## What is required
Rewrite everything from the row containing "Identify the location of go" down to the row containing "This screenshot has width=1485, height=835.", swapping "go back" for "previous page" and leaving the rest untouched.

[begin Listed entries]

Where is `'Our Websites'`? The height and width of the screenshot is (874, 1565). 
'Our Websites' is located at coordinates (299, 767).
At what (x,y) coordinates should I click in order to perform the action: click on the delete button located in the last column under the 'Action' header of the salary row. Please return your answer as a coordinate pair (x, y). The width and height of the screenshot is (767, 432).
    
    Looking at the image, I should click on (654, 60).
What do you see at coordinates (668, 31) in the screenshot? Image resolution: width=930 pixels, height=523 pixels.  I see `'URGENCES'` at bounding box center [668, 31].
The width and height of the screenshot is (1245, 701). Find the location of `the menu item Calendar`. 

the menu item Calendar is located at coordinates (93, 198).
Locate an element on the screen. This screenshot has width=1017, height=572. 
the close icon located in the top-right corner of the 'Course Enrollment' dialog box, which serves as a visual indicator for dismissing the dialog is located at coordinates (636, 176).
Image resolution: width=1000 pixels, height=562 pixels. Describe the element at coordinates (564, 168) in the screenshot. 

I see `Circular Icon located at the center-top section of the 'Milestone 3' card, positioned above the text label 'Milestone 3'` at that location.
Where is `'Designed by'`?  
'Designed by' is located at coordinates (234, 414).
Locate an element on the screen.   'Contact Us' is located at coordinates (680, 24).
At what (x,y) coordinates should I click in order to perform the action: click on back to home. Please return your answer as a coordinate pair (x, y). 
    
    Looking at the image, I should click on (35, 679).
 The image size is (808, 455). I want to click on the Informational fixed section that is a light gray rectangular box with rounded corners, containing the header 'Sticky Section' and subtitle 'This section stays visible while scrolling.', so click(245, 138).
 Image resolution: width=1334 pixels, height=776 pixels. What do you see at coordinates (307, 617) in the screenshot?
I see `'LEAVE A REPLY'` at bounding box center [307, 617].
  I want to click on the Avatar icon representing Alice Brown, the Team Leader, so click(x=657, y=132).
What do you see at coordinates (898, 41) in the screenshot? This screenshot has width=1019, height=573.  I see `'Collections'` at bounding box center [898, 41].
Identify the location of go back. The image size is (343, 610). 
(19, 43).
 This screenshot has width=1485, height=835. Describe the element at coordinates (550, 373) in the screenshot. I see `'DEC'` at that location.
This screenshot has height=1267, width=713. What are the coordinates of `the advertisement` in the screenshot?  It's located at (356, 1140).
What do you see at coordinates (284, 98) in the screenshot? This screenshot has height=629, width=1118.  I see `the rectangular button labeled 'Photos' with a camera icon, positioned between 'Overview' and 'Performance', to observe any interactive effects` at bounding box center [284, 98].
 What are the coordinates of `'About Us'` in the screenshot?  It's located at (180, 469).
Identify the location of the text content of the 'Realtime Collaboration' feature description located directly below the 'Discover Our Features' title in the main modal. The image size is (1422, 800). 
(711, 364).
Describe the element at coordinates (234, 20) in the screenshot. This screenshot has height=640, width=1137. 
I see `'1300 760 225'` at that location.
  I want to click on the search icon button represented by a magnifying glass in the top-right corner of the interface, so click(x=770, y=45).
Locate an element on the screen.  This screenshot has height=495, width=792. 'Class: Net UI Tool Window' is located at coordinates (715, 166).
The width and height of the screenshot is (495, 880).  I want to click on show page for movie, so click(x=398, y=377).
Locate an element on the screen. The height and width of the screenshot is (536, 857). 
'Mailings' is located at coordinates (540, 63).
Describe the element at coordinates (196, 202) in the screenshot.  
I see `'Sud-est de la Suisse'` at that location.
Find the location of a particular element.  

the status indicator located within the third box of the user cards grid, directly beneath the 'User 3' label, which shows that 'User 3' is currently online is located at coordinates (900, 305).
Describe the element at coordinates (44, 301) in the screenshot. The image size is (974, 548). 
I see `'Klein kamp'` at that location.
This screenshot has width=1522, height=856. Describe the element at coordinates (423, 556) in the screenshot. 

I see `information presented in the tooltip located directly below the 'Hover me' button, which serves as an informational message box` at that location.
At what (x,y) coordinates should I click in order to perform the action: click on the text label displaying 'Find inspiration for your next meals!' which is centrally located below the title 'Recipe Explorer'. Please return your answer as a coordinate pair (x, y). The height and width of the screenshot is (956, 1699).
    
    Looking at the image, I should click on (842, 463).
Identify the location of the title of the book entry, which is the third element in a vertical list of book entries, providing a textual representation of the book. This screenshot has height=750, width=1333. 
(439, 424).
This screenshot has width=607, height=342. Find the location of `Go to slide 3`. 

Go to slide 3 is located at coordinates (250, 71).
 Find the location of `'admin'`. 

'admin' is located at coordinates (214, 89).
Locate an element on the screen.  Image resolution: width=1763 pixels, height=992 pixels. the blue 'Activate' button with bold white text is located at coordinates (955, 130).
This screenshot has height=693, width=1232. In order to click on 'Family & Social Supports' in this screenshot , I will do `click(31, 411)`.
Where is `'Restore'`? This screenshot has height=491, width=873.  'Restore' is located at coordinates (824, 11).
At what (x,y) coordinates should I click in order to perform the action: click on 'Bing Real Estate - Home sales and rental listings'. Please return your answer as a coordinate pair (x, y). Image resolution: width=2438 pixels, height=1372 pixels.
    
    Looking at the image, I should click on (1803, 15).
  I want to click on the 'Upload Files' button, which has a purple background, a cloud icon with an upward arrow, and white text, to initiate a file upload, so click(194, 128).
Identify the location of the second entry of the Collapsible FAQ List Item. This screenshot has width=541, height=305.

[end Listed entries]

## The solution
Identify the location of previous page. The image size is (343, 610). 
(19, 43).
 This screenshot has width=1485, height=835. Describe the element at coordinates (550, 373) in the screenshot. I see `'DEC'` at that location.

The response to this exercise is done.